**WHAT TO WORK ON**
From the listing below, copy only the lines running from the line that contains "Click the Actual release revision header" to the line that contains "Expand the 产品", both included.

**INFORMATION SHOWN**
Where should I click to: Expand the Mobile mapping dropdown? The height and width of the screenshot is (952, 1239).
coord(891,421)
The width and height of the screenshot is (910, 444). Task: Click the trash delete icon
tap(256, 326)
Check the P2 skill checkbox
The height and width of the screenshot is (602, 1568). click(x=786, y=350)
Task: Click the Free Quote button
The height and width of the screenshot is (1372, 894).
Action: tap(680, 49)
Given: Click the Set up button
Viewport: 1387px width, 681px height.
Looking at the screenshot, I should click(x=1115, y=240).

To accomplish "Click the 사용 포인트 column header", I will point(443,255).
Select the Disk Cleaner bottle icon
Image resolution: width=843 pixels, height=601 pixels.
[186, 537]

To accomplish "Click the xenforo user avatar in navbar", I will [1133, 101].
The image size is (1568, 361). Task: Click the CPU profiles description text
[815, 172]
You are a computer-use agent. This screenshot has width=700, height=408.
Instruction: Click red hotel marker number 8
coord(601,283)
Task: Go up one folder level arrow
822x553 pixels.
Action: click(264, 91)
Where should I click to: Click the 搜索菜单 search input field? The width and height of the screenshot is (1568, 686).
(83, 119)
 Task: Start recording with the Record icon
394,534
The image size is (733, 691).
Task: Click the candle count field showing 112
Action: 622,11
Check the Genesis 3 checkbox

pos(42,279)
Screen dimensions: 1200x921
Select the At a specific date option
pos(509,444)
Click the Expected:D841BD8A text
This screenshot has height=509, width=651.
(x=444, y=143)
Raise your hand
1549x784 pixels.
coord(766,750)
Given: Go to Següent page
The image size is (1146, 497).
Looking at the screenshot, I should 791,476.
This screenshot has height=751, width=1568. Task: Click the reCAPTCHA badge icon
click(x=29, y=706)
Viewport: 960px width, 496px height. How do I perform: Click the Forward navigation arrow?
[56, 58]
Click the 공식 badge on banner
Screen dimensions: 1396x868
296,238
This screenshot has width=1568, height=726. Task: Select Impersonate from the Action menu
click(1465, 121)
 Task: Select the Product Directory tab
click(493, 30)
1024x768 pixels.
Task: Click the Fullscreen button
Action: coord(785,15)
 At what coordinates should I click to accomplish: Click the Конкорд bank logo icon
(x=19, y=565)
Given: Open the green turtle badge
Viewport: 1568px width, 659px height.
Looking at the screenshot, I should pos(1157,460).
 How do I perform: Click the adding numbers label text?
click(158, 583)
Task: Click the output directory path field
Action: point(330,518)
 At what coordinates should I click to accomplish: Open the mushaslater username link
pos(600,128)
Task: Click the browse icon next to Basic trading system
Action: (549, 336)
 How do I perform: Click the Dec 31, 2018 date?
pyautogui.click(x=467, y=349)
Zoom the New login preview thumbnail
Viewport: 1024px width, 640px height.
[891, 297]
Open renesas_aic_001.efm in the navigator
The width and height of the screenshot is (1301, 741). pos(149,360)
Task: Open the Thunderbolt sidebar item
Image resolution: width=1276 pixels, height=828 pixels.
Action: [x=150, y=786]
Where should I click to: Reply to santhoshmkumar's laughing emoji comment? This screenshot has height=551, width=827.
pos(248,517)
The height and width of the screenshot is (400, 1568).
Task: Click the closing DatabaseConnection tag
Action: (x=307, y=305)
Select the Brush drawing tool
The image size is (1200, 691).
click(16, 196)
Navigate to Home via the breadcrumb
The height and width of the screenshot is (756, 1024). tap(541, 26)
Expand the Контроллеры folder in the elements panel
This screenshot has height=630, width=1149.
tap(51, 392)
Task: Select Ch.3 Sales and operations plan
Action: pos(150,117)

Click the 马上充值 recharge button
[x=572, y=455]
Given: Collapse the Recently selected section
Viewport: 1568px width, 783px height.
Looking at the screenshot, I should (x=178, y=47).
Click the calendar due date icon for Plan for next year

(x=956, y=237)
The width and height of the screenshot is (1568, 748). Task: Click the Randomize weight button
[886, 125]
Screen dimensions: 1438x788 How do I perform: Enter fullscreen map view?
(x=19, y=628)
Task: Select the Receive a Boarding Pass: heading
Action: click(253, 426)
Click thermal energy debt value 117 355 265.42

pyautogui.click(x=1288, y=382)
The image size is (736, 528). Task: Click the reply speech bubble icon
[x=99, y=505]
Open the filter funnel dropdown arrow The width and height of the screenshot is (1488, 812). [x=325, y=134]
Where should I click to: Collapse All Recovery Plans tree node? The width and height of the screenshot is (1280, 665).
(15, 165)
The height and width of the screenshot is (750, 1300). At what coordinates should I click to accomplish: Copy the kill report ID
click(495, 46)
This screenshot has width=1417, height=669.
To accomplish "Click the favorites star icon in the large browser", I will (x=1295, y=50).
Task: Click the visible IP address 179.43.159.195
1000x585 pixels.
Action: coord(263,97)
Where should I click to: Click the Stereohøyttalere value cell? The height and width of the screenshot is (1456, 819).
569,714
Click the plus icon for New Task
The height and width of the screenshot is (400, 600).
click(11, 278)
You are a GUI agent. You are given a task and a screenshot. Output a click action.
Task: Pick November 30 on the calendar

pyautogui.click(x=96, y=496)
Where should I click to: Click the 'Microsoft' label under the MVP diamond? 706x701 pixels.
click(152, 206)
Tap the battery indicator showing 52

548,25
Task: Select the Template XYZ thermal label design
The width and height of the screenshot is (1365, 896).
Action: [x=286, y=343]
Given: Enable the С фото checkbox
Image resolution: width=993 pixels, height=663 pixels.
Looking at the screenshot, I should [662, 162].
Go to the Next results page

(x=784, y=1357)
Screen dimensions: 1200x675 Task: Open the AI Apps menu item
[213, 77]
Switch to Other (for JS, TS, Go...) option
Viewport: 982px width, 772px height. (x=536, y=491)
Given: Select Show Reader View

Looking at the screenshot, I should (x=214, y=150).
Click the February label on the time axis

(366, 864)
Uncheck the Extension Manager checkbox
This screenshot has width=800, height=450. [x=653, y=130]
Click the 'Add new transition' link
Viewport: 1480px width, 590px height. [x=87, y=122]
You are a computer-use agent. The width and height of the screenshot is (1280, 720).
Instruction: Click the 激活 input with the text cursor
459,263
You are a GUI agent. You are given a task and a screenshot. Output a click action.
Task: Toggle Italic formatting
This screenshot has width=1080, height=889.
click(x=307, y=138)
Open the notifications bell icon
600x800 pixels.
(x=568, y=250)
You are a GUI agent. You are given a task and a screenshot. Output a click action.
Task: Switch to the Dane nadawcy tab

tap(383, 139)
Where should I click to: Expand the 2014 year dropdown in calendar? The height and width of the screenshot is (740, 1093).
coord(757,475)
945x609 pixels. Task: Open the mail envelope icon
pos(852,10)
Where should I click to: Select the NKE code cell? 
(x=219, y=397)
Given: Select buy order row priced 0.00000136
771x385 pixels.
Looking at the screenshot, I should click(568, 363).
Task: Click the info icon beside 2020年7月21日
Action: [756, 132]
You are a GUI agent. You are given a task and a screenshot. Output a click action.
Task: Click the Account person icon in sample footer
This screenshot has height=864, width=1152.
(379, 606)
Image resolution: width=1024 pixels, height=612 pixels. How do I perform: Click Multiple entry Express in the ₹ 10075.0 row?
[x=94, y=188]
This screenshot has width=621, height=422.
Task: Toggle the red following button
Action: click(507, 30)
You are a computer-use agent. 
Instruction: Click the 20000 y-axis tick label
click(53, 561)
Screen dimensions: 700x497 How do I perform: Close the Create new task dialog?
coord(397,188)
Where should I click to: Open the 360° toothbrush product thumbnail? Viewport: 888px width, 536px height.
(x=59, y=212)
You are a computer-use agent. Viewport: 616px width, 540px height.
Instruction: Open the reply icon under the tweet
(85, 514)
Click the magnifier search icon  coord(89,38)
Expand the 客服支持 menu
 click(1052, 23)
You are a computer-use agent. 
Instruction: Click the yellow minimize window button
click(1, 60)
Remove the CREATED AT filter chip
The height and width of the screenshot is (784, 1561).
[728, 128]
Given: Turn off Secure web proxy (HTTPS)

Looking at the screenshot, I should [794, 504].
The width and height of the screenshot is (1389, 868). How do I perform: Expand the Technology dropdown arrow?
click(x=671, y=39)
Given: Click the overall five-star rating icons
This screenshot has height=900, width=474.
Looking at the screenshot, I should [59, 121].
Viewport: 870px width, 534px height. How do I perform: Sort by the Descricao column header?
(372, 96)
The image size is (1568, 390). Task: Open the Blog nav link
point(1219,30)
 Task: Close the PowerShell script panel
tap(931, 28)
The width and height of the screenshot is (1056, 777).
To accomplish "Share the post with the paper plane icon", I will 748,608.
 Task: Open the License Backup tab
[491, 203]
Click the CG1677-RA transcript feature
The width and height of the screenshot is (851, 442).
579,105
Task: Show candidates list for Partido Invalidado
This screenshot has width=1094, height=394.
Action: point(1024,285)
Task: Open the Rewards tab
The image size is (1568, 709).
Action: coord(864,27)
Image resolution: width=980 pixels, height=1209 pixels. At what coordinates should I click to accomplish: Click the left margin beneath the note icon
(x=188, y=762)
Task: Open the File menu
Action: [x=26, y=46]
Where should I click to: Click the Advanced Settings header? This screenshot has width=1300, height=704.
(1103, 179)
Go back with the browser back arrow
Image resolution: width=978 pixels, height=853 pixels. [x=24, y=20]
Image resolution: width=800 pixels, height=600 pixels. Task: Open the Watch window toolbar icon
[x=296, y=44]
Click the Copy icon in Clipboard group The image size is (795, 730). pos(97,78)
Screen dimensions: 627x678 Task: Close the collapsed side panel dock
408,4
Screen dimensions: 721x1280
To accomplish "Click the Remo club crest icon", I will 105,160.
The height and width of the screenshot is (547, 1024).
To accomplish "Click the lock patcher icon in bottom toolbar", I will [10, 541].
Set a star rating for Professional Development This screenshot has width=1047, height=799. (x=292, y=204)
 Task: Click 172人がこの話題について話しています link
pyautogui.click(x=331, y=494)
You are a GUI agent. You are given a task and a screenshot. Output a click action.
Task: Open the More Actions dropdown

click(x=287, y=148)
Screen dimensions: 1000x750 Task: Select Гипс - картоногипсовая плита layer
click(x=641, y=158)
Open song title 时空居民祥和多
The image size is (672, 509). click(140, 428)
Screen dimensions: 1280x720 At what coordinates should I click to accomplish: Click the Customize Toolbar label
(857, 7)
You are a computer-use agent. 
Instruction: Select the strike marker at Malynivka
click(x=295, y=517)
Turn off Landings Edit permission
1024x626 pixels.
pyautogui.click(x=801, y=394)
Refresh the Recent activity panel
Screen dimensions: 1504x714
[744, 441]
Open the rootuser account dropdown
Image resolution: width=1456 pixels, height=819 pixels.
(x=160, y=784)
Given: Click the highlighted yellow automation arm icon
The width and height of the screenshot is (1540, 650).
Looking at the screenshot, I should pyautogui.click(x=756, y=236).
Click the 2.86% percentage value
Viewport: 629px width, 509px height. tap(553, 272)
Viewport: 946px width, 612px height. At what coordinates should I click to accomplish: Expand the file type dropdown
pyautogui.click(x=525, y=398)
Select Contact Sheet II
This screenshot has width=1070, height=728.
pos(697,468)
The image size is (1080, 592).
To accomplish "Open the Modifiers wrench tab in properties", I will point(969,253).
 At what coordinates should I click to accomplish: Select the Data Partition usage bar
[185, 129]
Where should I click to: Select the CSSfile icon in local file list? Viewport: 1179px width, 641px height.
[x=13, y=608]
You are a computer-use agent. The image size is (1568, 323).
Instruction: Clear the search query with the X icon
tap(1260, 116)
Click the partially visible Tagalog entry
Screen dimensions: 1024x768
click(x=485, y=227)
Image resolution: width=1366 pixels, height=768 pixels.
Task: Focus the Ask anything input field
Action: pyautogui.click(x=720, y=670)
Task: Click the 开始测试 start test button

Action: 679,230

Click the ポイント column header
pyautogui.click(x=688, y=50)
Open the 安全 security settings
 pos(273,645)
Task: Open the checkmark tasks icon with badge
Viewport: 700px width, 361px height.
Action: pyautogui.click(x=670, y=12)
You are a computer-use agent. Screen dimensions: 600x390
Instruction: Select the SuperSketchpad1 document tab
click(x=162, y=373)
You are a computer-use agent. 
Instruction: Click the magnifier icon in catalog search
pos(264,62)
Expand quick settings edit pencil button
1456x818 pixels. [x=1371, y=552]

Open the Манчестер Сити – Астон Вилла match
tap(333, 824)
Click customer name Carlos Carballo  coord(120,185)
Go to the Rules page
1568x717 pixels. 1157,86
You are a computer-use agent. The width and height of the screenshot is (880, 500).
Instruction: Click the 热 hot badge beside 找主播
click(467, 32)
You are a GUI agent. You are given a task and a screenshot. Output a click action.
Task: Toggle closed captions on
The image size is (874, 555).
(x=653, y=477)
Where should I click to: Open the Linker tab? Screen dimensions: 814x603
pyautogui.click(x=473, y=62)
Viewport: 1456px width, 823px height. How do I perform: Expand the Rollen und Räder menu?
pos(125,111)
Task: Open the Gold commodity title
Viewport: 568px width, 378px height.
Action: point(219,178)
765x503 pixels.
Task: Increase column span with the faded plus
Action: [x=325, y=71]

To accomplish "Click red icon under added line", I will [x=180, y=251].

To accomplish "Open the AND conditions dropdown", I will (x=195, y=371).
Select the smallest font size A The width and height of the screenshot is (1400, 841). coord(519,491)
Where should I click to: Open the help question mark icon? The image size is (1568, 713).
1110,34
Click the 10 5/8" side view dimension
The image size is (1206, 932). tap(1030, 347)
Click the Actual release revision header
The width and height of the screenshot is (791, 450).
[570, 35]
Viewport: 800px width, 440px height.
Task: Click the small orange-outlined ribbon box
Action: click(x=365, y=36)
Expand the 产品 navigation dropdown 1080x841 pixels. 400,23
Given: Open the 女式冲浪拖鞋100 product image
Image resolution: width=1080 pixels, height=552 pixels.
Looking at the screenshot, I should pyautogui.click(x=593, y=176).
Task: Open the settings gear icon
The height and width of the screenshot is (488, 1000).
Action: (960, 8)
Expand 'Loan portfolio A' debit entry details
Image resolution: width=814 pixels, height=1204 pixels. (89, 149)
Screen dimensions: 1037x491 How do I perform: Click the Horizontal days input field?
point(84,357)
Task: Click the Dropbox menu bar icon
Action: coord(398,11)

**WRITTEN ANSWER**
Click the Actual release revision header
The width and height of the screenshot is (791, 450).
[570, 35]
Viewport: 800px width, 440px height.
Task: Click the small orange-outlined ribbon box
Action: click(x=365, y=36)
Expand the 产品 navigation dropdown 1080x841 pixels. 400,23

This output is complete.